== What is being asked ==
Please gather every line below that contains the string "height", copying each one in full. Case counts, so skip lines where the string appears only with different capitalization.

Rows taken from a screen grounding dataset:

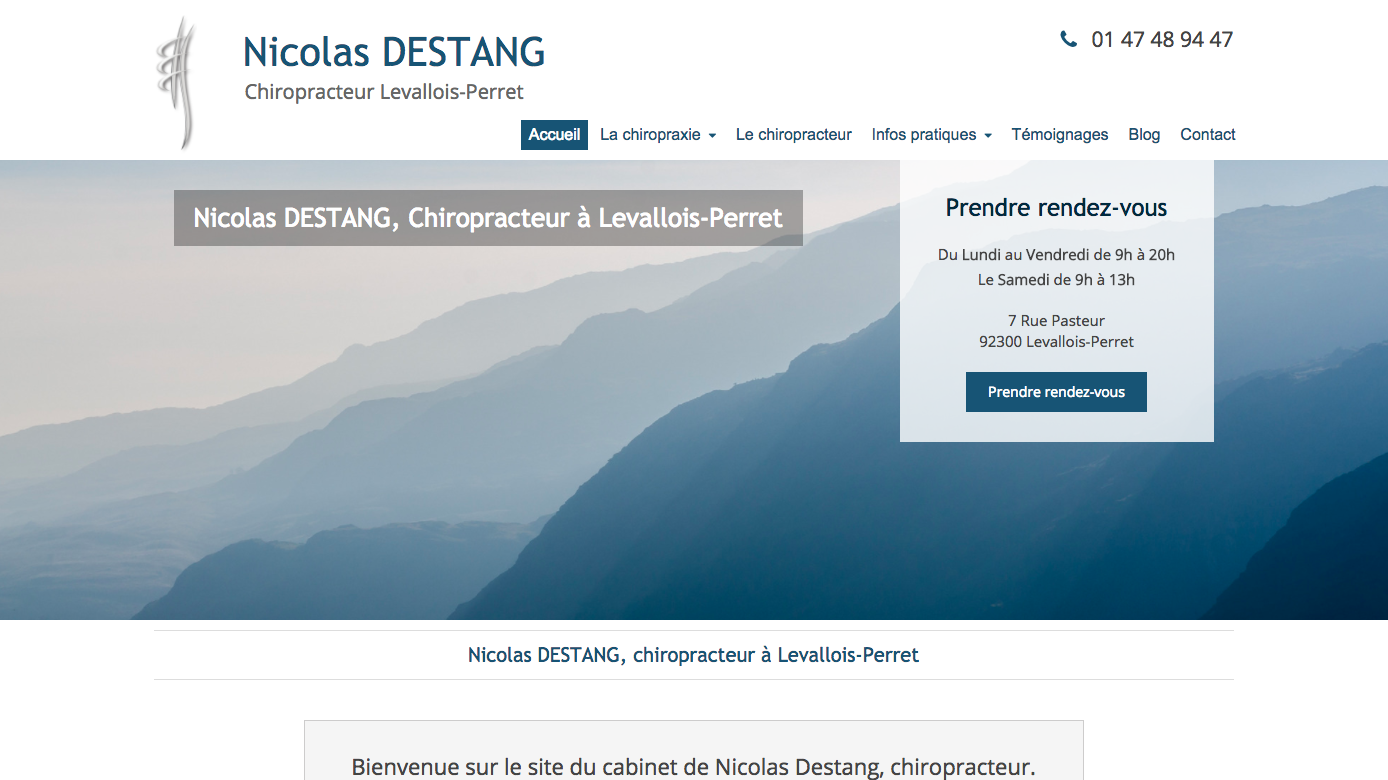Click the Chiropracteur Levallois-Perret subtitle in header
This screenshot has width=1388, height=780.
(384, 92)
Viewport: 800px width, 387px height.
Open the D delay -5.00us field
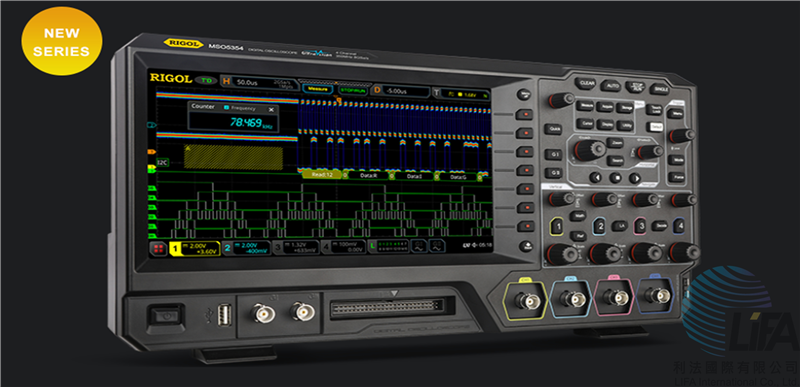(x=401, y=91)
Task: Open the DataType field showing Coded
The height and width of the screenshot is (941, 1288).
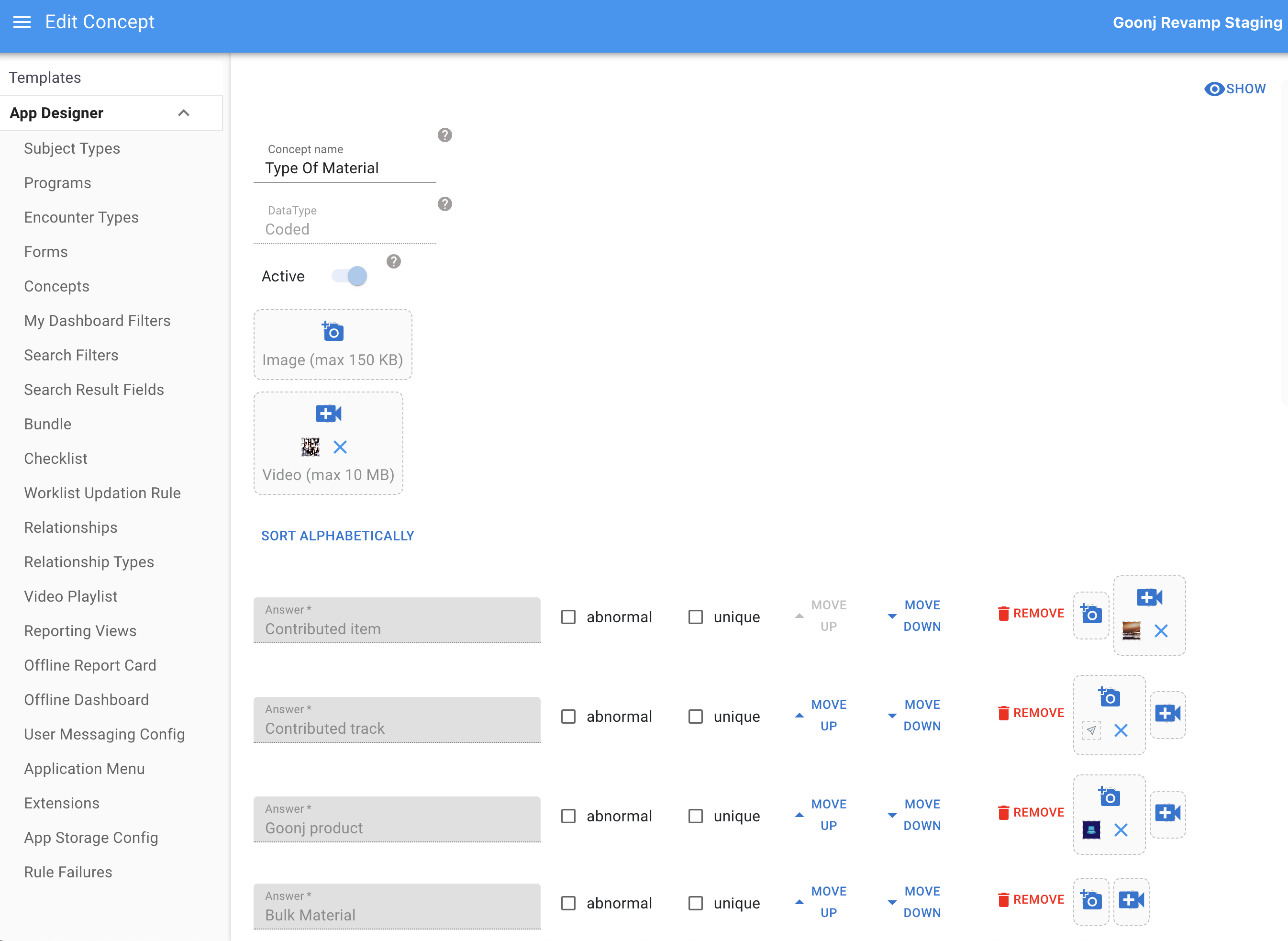Action: coord(344,229)
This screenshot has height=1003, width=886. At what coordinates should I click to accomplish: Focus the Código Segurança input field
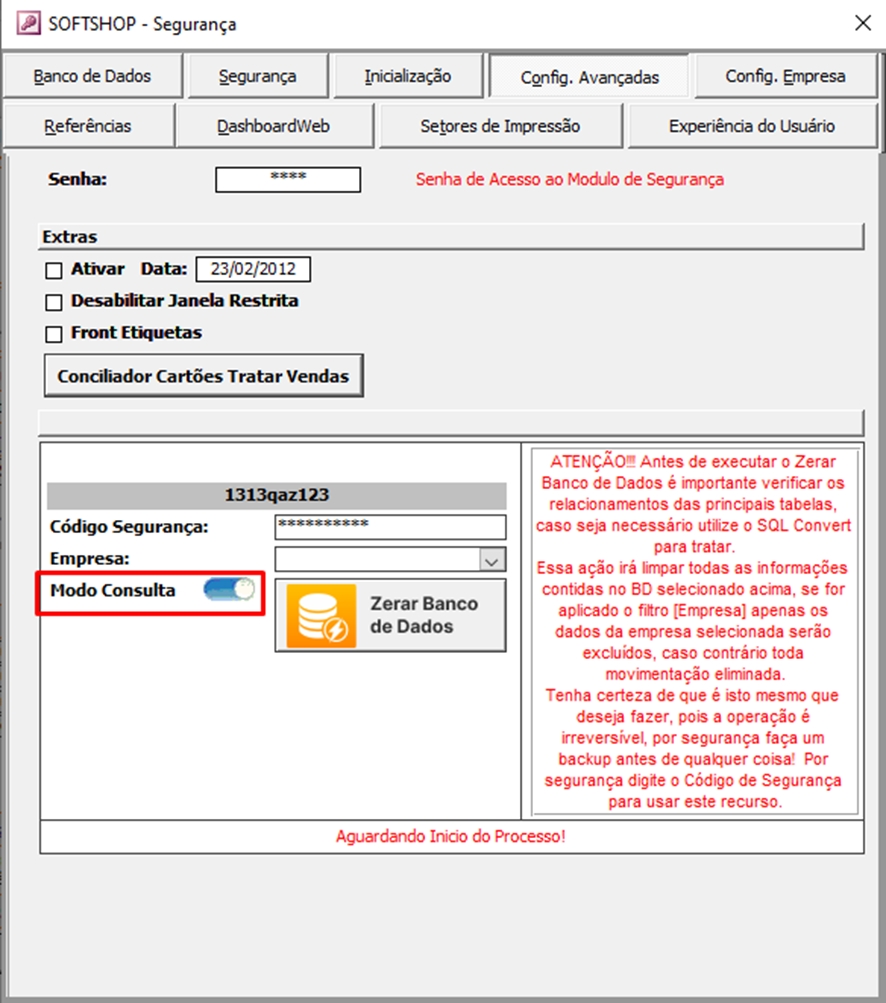[390, 527]
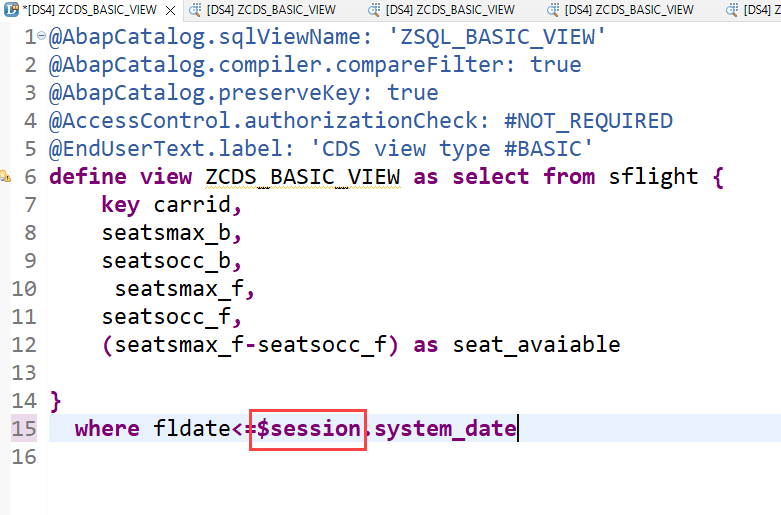Collapse the annotation fold at line 1
781x515 pixels.
(41, 37)

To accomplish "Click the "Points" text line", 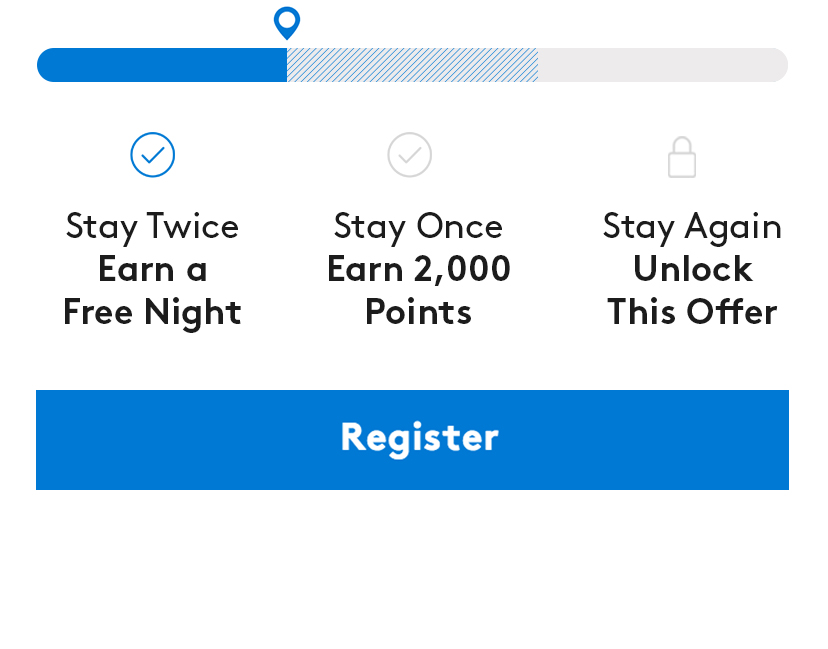I will 418,313.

== Exercise response ==
This screenshot has width=1388, height=780.
Viewport: 800px width, 387px height.
The height and width of the screenshot is (941, 1288).
This screenshot has height=1003, width=886. At what coordinates should I click to accomplish: Focus the Código Segurança input field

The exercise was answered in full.